*** DATA TO PROCESS Section Begins ***

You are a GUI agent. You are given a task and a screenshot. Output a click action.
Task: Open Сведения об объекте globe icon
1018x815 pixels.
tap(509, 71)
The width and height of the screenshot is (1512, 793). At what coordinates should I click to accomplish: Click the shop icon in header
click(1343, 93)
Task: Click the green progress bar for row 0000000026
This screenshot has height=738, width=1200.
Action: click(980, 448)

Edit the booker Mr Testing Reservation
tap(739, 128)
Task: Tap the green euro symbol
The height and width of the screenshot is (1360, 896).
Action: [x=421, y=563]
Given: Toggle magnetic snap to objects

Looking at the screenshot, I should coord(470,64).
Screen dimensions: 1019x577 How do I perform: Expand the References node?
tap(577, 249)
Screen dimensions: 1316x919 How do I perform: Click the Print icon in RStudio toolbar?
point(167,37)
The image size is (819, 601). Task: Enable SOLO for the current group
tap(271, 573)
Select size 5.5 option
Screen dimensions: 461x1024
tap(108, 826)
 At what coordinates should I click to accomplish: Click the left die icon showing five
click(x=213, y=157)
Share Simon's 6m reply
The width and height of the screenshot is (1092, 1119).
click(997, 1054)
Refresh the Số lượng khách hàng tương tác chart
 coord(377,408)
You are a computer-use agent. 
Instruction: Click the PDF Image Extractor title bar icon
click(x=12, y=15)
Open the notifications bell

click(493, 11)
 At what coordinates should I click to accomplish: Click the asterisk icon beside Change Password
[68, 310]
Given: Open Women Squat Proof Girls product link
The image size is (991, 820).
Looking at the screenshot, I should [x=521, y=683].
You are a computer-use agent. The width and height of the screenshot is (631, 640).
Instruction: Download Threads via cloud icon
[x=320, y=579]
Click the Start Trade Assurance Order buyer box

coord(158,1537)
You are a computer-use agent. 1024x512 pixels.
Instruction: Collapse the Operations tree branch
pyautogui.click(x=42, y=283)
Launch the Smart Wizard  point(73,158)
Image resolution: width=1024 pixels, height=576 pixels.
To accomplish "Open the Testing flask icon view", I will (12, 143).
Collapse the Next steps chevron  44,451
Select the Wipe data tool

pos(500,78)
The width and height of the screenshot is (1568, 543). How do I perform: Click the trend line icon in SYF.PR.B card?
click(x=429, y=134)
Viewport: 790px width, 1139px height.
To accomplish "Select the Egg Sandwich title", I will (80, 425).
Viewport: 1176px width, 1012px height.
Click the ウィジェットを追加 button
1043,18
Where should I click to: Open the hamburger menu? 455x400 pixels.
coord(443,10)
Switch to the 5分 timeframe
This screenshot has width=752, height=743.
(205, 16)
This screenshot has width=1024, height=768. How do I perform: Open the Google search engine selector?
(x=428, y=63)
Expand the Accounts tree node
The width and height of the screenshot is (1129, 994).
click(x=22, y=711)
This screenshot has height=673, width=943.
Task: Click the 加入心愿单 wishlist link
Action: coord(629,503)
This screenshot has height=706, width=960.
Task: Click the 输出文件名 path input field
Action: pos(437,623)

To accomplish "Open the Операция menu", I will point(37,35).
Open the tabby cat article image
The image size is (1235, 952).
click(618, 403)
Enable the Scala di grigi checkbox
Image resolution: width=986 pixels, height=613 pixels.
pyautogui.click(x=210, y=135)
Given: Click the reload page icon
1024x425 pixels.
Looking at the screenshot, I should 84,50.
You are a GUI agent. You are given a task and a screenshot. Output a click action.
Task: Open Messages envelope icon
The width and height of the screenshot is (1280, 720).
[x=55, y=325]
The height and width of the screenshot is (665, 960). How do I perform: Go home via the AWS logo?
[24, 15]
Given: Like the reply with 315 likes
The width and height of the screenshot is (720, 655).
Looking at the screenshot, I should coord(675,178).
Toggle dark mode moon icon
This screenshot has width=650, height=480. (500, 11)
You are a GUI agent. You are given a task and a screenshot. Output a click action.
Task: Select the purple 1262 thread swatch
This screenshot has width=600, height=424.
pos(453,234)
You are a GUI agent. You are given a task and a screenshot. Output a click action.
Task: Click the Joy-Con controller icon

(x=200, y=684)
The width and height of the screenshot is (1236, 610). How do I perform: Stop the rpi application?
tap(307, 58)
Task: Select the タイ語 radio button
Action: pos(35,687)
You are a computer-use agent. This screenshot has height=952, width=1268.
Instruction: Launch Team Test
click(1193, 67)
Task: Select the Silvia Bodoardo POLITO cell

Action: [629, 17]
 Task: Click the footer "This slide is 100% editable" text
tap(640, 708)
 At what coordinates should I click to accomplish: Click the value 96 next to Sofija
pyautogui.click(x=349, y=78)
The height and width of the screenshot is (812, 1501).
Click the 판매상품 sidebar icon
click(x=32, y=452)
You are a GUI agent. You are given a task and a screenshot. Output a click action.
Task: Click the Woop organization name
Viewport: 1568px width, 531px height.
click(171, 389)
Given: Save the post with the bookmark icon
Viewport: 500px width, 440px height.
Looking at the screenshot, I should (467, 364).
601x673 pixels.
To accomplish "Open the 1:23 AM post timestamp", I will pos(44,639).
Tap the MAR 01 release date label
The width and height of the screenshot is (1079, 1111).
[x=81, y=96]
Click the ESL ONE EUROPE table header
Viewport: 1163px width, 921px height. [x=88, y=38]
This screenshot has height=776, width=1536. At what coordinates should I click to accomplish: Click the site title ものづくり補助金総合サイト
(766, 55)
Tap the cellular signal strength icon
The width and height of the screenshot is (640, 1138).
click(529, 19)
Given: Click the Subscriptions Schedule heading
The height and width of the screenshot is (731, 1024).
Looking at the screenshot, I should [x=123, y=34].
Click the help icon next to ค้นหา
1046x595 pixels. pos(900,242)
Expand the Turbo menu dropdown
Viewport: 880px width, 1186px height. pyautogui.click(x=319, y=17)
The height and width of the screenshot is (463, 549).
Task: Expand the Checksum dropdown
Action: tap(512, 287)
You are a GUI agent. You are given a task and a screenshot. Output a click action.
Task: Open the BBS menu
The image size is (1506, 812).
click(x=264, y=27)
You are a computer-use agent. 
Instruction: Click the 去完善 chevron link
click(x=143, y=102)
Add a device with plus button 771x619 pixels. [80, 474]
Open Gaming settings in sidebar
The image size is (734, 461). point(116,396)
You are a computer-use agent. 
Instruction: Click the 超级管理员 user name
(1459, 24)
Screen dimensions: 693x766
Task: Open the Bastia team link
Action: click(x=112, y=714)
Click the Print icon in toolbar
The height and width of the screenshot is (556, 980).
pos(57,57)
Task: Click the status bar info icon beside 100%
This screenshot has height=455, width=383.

*** DATA TO PROCESS Section Ends ***

Only the number is wanted: how many lines of the material contain the word "green"?

### RESPONSE BELOW:
2